START Information shown
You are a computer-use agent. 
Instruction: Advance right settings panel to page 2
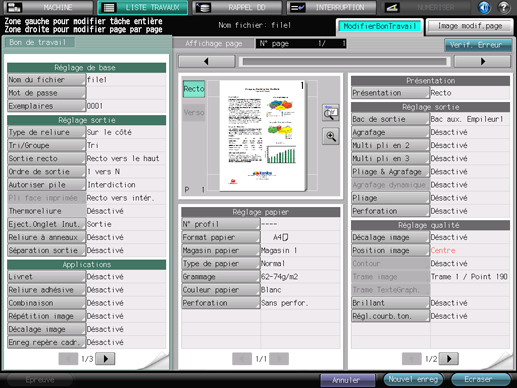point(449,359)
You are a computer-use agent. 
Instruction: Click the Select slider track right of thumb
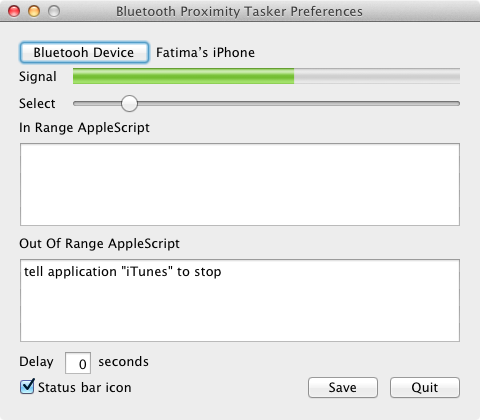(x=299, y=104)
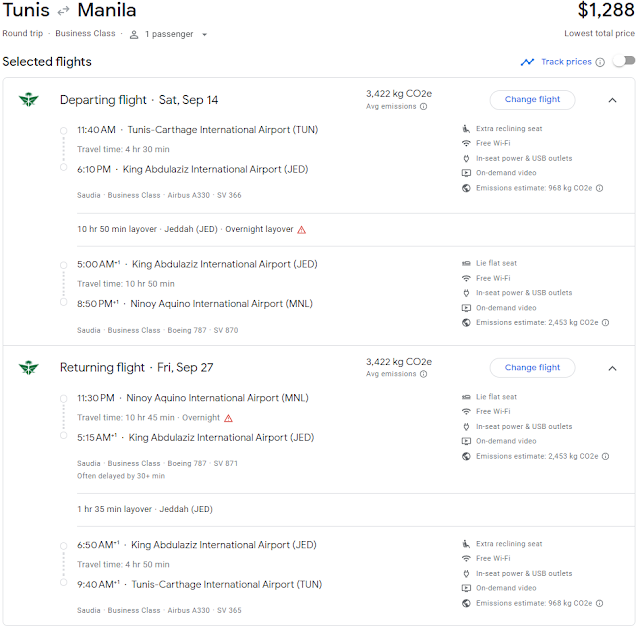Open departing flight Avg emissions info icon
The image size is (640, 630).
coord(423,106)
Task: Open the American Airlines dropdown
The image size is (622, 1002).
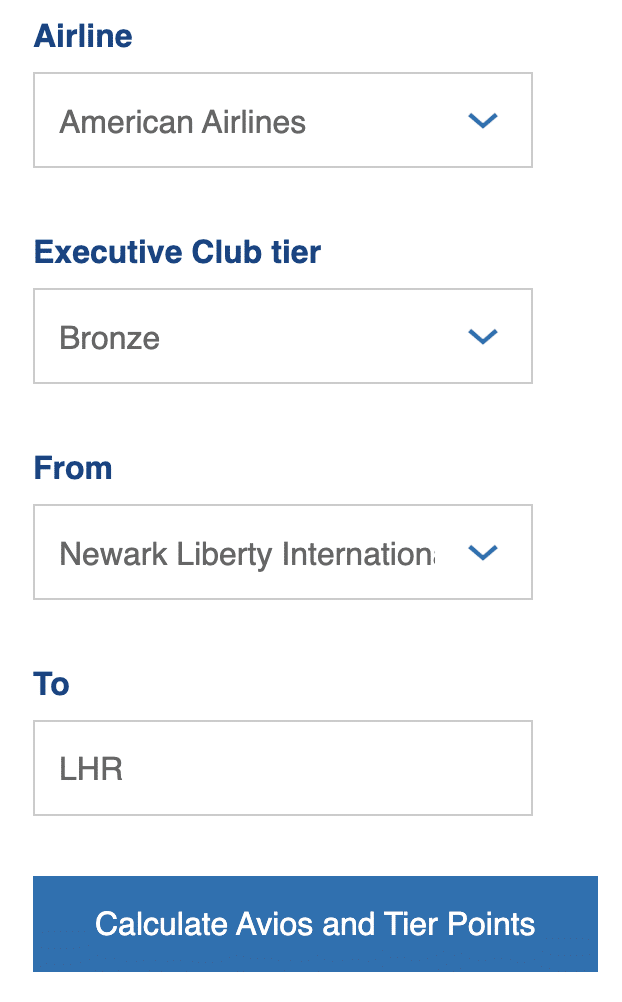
END Information shown
### [Problem to work on]
Omitting the images, transcribe every record exactly.

### [Exercise solution]
You are a computer-use agent. 
Instruction: Advance right settings panel to page 2
point(449,359)
You are a computer-use agent. 
Instruction: Click the Select slider track right of thumb
(x=299, y=104)
Open departing flight Avg emissions info icon
The image size is (640, 630).
coord(423,106)
Task: Open the American Airlines dropdown
The image size is (622, 1002).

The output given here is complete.